*What to work on:* No pictures belong in the copy. Reproduce exactly the lines beginning at the line containing "You are a GUI" and continuing to the end of the entries below.

*Supplied material:*
□ □ □ □

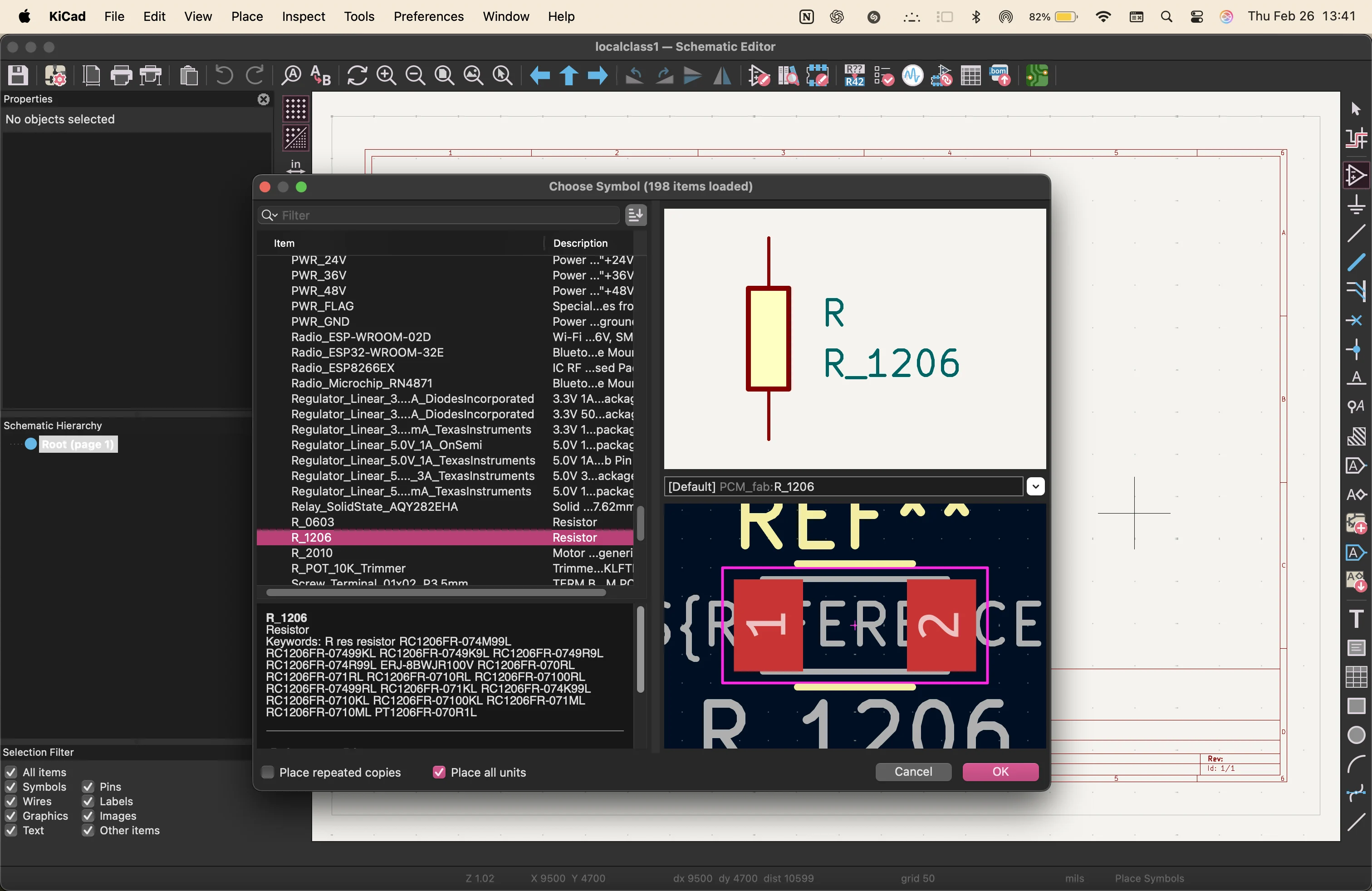Toggle the Wires selection filter checkbox
1372x891 pixels.
pos(10,801)
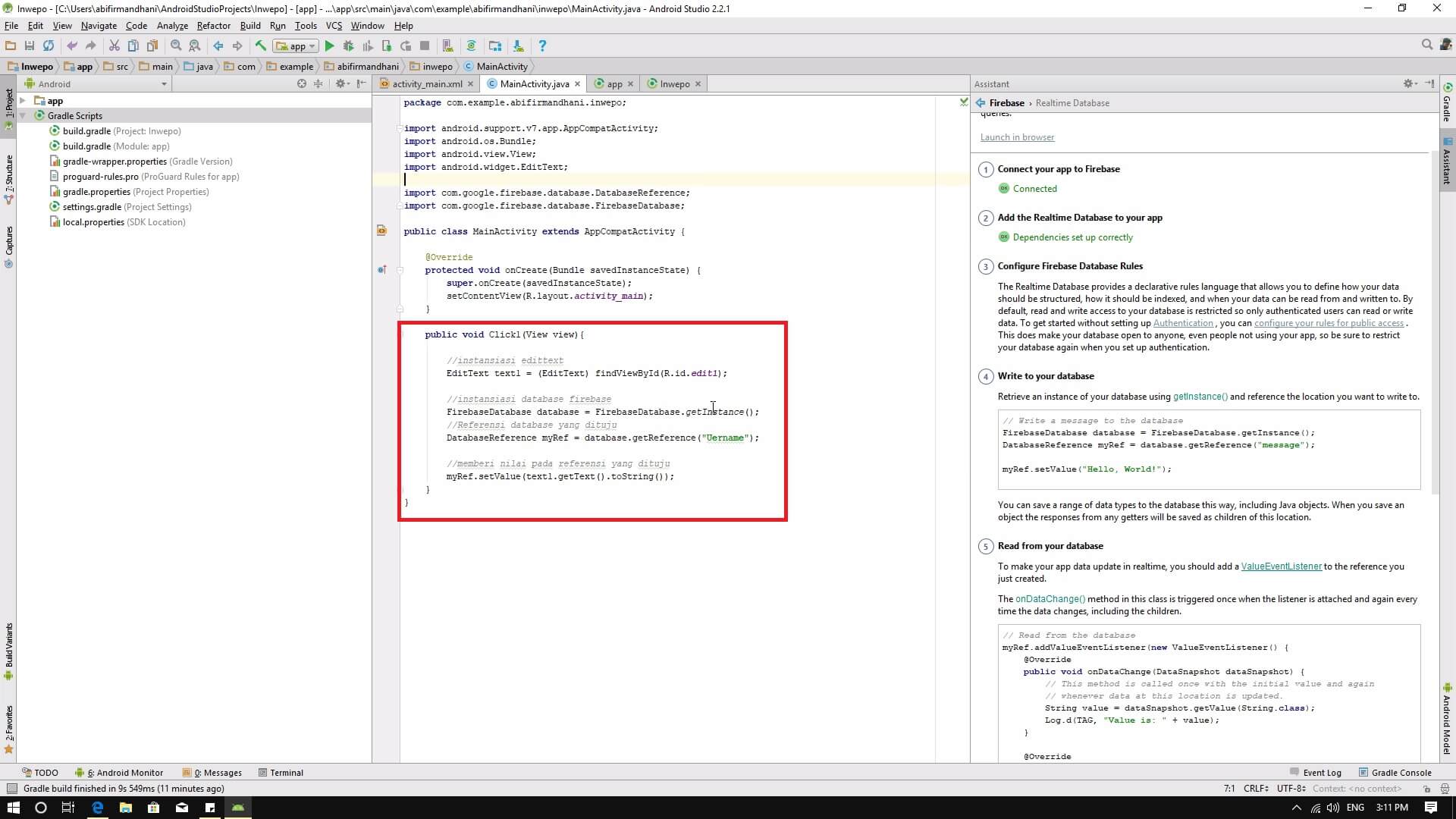The height and width of the screenshot is (819, 1456).
Task: Click the Synchronize refresh icon
Action: click(48, 46)
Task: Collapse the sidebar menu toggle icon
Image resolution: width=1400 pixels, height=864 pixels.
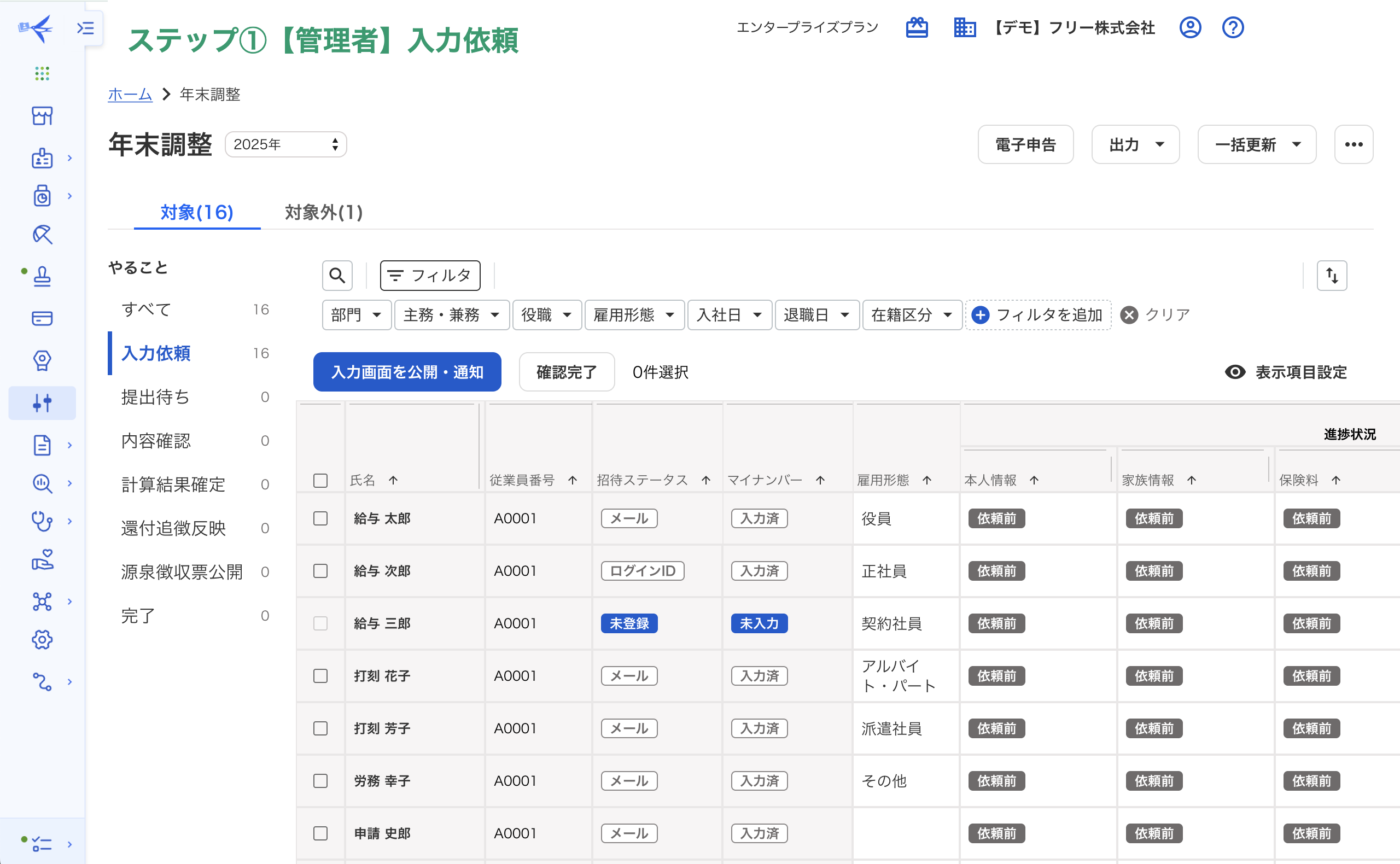Action: 86,27
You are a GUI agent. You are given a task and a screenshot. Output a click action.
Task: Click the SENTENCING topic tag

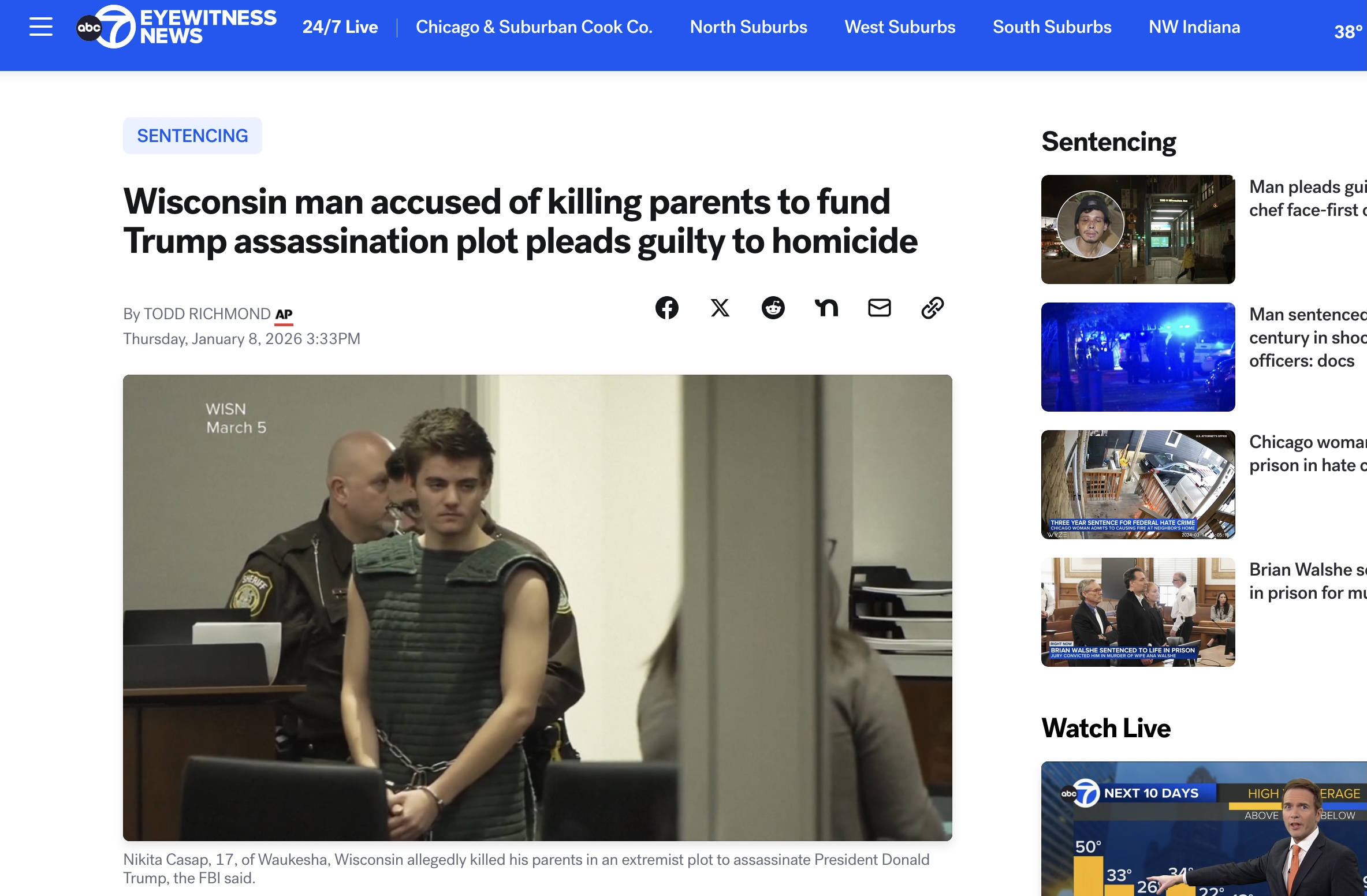(x=192, y=136)
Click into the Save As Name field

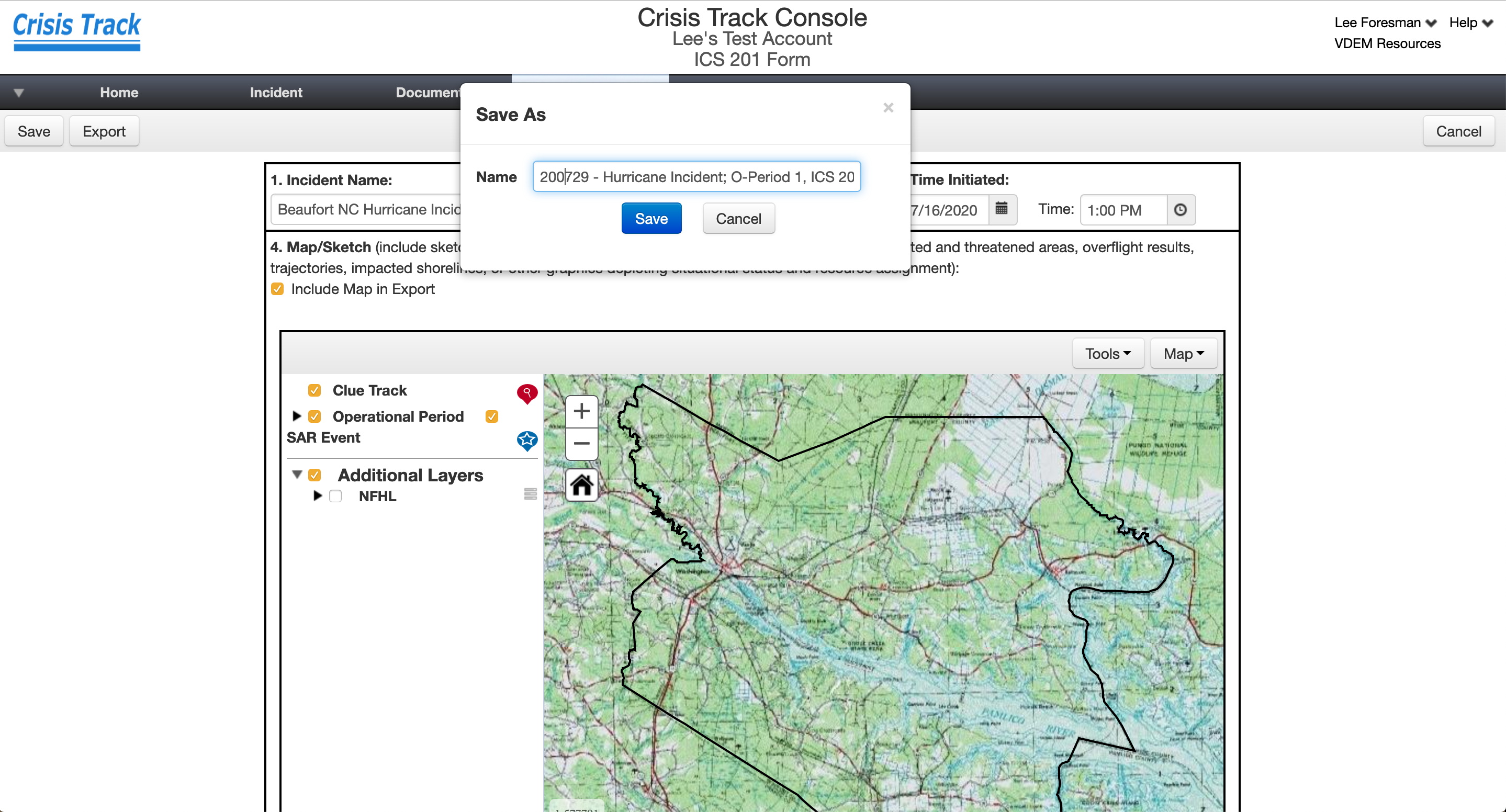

□ □ □ □

*Solution:*
You are a GUI agent. You are given a task and a screenshot. Output a click action.
Task: Click the SENTENCING topic tag

(x=192, y=136)
Click into the Save As Name field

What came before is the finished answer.